■ **WHAT IS REQUIRED**: Once you find the line with "Click into the Label text field", output it and every line after it exactly, through the last line of the listing, but no pictures.

********

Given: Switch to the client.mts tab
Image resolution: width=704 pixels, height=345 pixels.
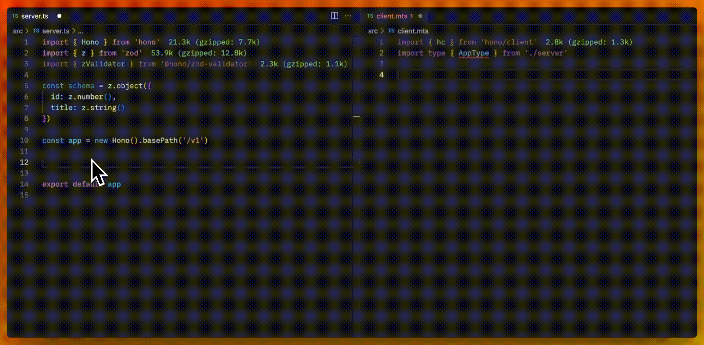Looking at the screenshot, I should pyautogui.click(x=391, y=16).
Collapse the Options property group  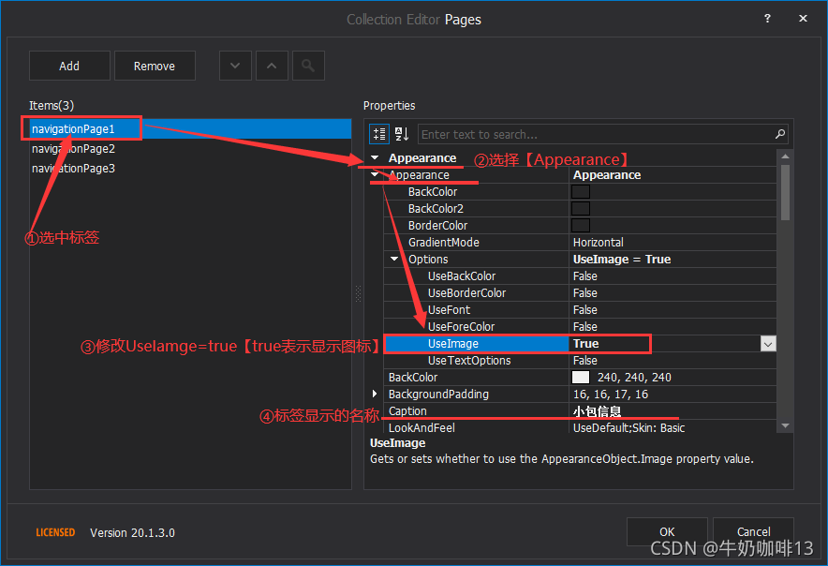pos(393,259)
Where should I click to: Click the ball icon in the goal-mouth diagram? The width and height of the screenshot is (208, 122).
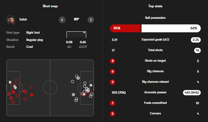pyautogui.click(x=84, y=32)
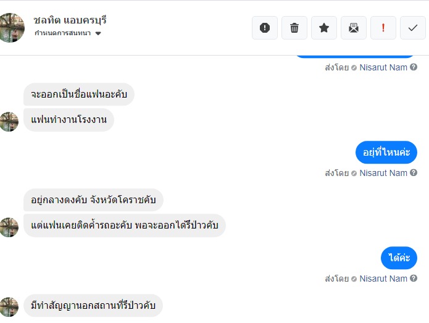Click avatar next to 'แฟนทำงานโรงงาน' message
The image size is (429, 323).
(9, 121)
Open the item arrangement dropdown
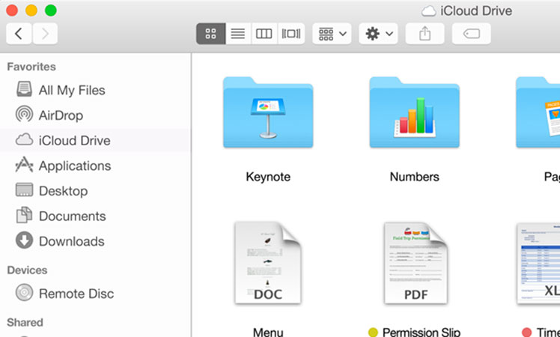The height and width of the screenshot is (337, 560). click(x=332, y=34)
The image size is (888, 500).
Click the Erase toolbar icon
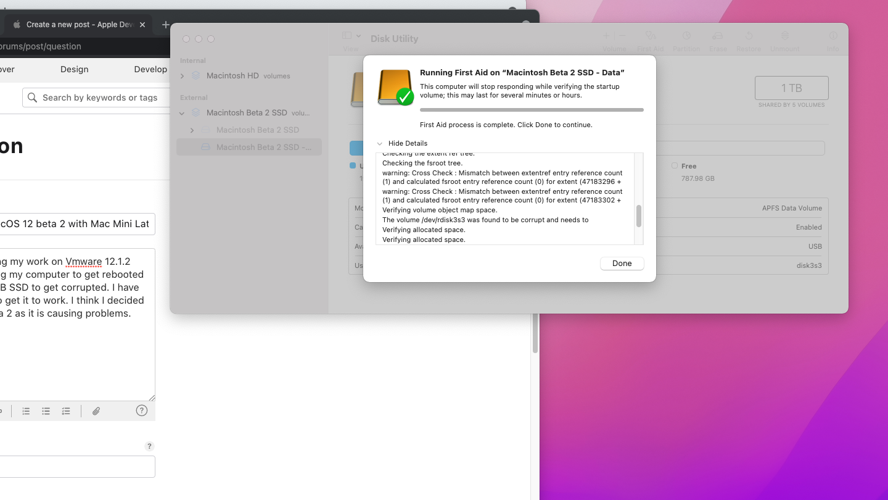[718, 36]
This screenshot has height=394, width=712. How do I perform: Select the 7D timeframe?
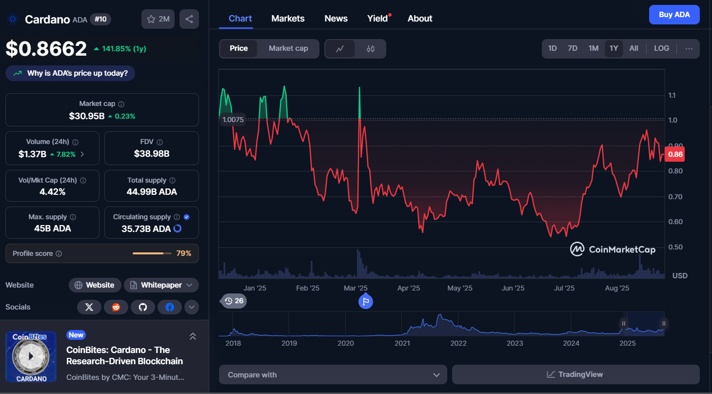[573, 48]
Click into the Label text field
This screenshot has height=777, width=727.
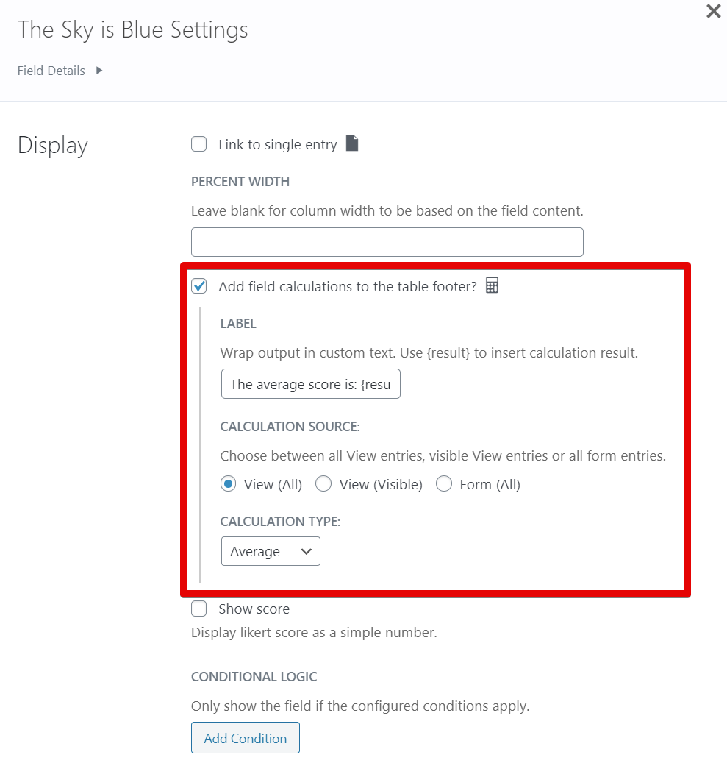(310, 384)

********

■ **SOLUTION FOR THIS TASK**:
Click into the Label text field
This screenshot has height=777, width=727.
(310, 384)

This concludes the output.